What the task asks: For each line below that contains the word "Diapositiva", make a copy.

(Supplied material Opens)

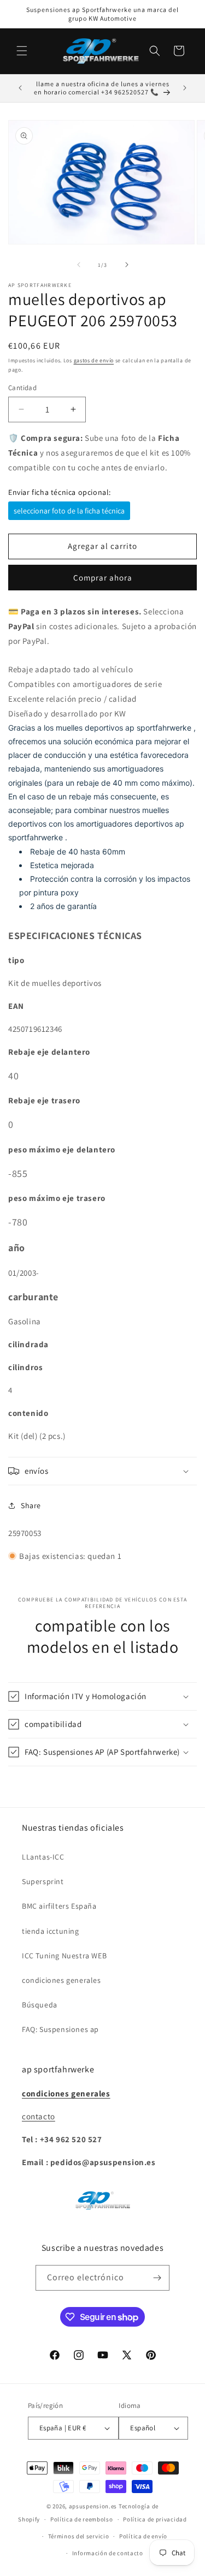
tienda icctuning (50, 1931)
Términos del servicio (78, 2536)
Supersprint (43, 1881)
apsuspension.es (93, 2506)
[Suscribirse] (157, 2278)
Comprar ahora (102, 577)
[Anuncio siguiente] (185, 88)
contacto (38, 2116)
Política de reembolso (81, 2519)
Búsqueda (39, 2005)
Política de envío (143, 2536)
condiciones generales (61, 1980)
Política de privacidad (154, 2519)
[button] (22, 51)
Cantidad (22, 387)
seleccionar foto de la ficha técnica (69, 511)
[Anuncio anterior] (20, 88)
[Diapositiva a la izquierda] (79, 265)
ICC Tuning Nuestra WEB (64, 1956)
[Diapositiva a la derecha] (127, 265)
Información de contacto (107, 2553)
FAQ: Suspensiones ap (60, 2029)
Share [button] (31, 1505)
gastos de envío (94, 360)
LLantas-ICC (43, 1857)
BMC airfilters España (59, 1906)
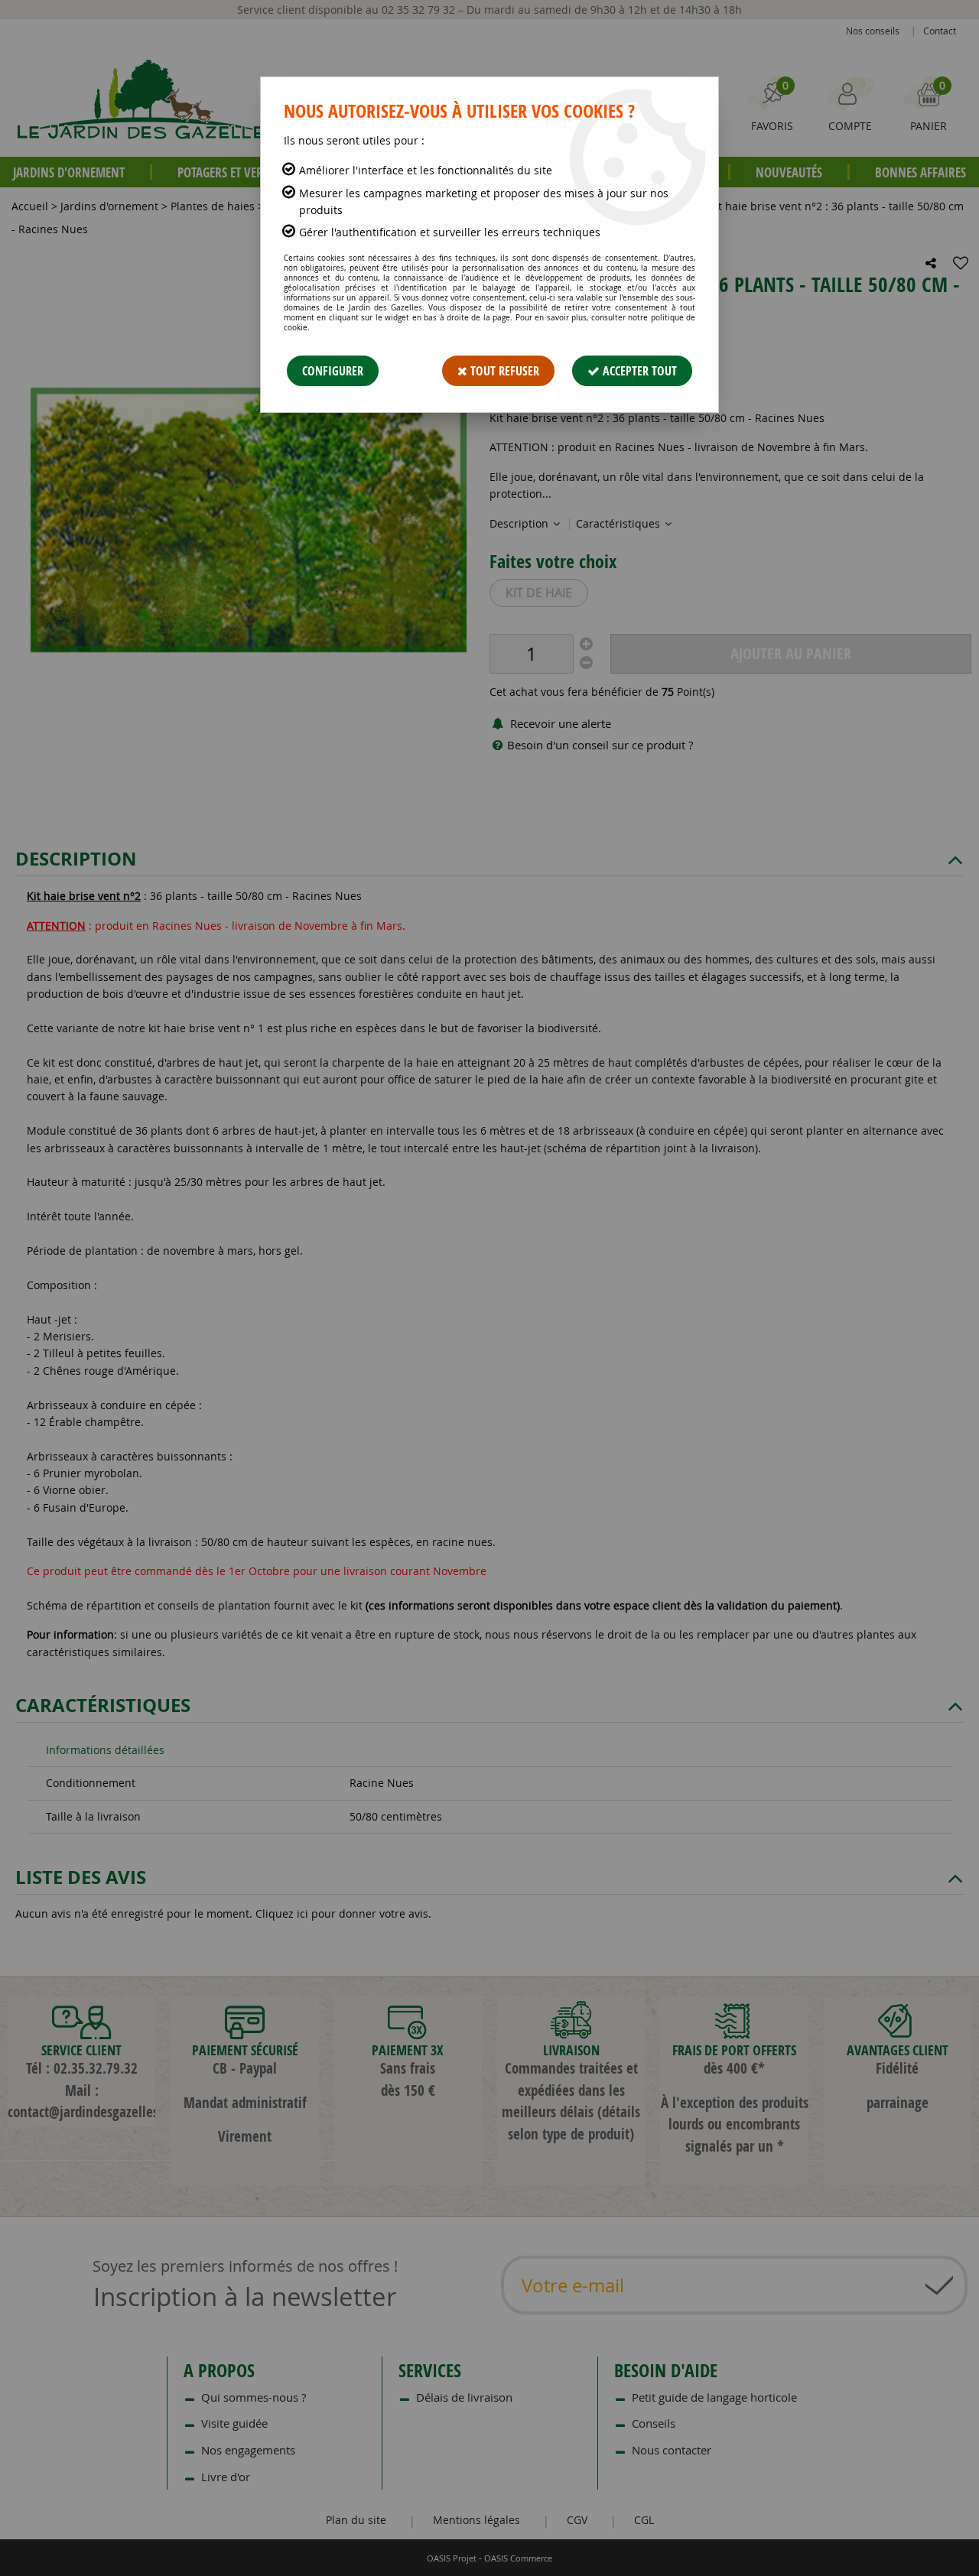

(Supplied material Closes)

Output below:
[Diapositiva a la izquierda] (79, 265)
[Diapositiva a la derecha] (127, 265)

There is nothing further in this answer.